■ **Dataset excerpts**:
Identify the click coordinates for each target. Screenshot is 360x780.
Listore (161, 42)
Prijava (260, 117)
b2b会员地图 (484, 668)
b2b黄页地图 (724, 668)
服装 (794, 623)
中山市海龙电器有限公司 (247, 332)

■ **Activity**: Retype the entries precisely as they stand.

■ **Written response**:
Identify the click coordinates for each target. Screenshot is 360x780.
Listore (161, 42)
Prijava (260, 117)
b2b会员地图 (484, 668)
b2b黄页地图 (724, 668)
服装 (794, 623)
中山市海龙电器有限公司 (247, 332)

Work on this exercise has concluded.